Russia’s Ministry of Finance is set to discuss potential changes to an upcoming bill on cryptocurrency that could impose harsh criminal punishments, including jail time, for individuals that fail to disclose their cryptocurrency holdings and transactions.
According to a report from Russian publication Kommersant, the Finance Ministry is due to meet this week to discuss proposed amendments to the upcoming “On Digital Financial assets, Digital Currency’ bill that is expected to be signed into law in January 2021.
In preparation for the meeting, the Finance Ministry sent out a new version of the bill to various government departments that will be involved in the sitting. Sources from two different departments have shared details of the document with the Russian publication.
Of particular concern seems to be amendments to the criminal code, criminal procedure code, administrative code, tax code and laws concerning anti-money laundering.
Big Brother hones in on Crypto
At the beginning of September the Finance Ministry grabbed headlines after it was revealed that the department was considering making cryptocurrency transactions illegal.
As The Daily Chain reported, the proposed law amendments were focused on banning any transactions using cryptocurrency, with the mining industry a focal point as they would effectively be banned for being remunerated for mining.
That proposal seemingly pales in comparison to the latest proposed amendments that are due to be discussed this week. According to Kommersant, any person or company that has received cryptocurrency or digital assets worth more than 100 000 Rubles in a calendar year must submit an annual report to Russian tax authorities.
Failure to file or declare cryptocurrency holdings or transactions will result in a fine amounting to 30 percent of cryptocurrency holdings, no less than 50 000 Rubles. This was according to Dmitry Kirillov, a senior lawyer at Bryan Cave Leighton Paisner LLP.
It is also understood that foreign organisations involved in the cryptocurrency space, from exchanges to wallet service providers, will have to send quarterly reports to Russian tax authorities on any Russian nationals’ cryptocurrency holdings or transactions.

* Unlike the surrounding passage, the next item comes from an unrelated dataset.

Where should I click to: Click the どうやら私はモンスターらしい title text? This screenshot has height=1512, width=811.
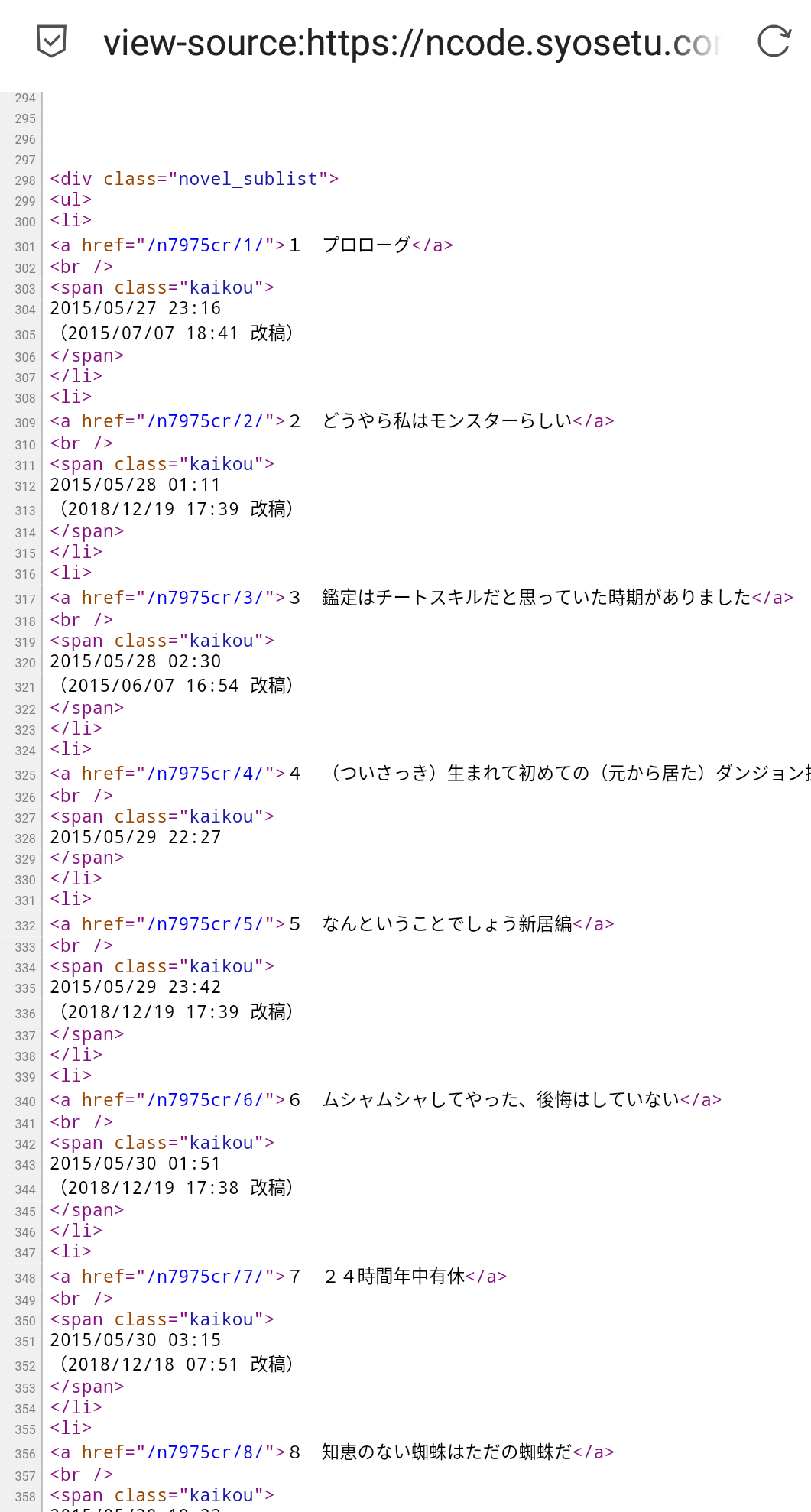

There could be serious consequences for individuals and businesses not declaring their cryptocurrency wallets. Jail sentences of up to three years are being touted for failure to declare cryptocurrency transactions or holdings that amount to more than 1 million Rubles. The proposed amendments also list forced labour as a form of restitution.
It must be noted that these criminal punishments are just proposed amendments to the upcoming bill and the Ministry of Finance has emphasized that no final decisions have been made on the overall regulation of cryptocurrency in Russia.